ASSIGNMENT — One range is to be output from the listing below, exactly as written: the line with "Where should I click to: Open the ellipsis" to the line with "Given: Click the Beach Cap star rating", both kept.

MATERIAL FOR THIS TASK —

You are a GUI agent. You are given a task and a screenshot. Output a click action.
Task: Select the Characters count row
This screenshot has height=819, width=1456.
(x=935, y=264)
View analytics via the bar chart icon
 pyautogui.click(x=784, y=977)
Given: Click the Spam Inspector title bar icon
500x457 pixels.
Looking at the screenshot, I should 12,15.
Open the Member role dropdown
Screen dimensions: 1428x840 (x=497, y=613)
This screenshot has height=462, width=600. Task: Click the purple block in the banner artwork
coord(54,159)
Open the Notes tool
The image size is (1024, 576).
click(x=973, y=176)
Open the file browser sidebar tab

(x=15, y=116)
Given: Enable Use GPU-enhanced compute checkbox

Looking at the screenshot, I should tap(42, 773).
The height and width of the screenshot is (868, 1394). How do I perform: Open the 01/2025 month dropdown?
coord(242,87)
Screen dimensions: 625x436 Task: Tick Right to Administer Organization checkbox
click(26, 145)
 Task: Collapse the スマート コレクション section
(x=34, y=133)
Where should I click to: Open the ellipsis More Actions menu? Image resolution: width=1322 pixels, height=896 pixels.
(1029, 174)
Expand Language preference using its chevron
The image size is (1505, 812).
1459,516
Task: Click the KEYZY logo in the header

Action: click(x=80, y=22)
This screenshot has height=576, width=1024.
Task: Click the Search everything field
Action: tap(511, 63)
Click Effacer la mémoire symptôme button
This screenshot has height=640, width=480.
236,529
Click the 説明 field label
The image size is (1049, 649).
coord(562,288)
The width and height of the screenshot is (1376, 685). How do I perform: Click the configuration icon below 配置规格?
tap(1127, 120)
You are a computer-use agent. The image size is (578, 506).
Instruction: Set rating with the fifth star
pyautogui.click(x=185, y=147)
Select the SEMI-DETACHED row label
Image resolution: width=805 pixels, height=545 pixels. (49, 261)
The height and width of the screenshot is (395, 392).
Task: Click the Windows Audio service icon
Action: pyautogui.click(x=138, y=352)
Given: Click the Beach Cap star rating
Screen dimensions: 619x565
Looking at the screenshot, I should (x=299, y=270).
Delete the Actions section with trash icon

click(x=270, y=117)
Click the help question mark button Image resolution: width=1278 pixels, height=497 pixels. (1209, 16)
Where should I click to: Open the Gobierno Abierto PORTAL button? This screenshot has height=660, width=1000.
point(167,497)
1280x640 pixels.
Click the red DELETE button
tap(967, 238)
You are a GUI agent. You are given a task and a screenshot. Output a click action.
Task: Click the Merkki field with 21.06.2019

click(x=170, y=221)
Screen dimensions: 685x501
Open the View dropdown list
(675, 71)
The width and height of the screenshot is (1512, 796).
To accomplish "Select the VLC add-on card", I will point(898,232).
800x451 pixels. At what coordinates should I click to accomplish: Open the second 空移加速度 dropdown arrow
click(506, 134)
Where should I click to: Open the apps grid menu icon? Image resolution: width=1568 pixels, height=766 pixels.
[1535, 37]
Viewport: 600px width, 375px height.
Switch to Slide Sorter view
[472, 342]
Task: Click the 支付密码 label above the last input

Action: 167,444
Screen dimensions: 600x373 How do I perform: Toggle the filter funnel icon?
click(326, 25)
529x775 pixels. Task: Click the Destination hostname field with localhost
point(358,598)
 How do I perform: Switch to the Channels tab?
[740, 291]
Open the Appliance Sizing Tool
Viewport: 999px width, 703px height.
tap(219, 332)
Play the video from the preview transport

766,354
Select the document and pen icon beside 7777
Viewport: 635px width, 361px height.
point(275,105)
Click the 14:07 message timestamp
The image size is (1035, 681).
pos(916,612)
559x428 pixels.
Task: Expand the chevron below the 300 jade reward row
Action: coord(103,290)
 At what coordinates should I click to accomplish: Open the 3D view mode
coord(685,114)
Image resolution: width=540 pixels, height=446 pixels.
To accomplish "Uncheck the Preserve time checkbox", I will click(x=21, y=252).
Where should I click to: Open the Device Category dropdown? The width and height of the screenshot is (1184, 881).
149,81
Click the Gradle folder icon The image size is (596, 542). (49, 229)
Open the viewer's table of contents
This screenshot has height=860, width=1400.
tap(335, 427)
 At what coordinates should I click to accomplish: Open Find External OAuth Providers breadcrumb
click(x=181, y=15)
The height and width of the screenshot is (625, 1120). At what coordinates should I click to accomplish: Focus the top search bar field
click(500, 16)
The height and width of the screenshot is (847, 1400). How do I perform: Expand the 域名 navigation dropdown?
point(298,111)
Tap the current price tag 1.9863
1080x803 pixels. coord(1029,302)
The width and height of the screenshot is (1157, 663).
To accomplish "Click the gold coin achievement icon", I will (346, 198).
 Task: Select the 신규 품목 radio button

EXERCISE RESPONSE —
Where should I click to: Open the ellipsis More Actions menu? Image resolution: width=1322 pixels, height=896 pixels.
(1029, 174)
Expand Language preference using its chevron
The image size is (1505, 812).
1459,516
Task: Click the KEYZY logo in the header

Action: click(x=80, y=22)
This screenshot has height=576, width=1024.
Task: Click the Search everything field
Action: tap(511, 63)
Click Effacer la mémoire symptôme button
This screenshot has height=640, width=480.
236,529
Click the 説明 field label
The image size is (1049, 649).
coord(562,288)
The width and height of the screenshot is (1376, 685). How do I perform: Click the configuration icon below 配置规格?
tap(1127, 120)
You are a computer-use agent. The image size is (578, 506).
Instruction: Set rating with the fifth star
pyautogui.click(x=185, y=147)
Select the SEMI-DETACHED row label
Image resolution: width=805 pixels, height=545 pixels. (49, 261)
The height and width of the screenshot is (395, 392).
Task: Click the Windows Audio service icon
Action: pyautogui.click(x=138, y=352)
Given: Click the Beach Cap star rating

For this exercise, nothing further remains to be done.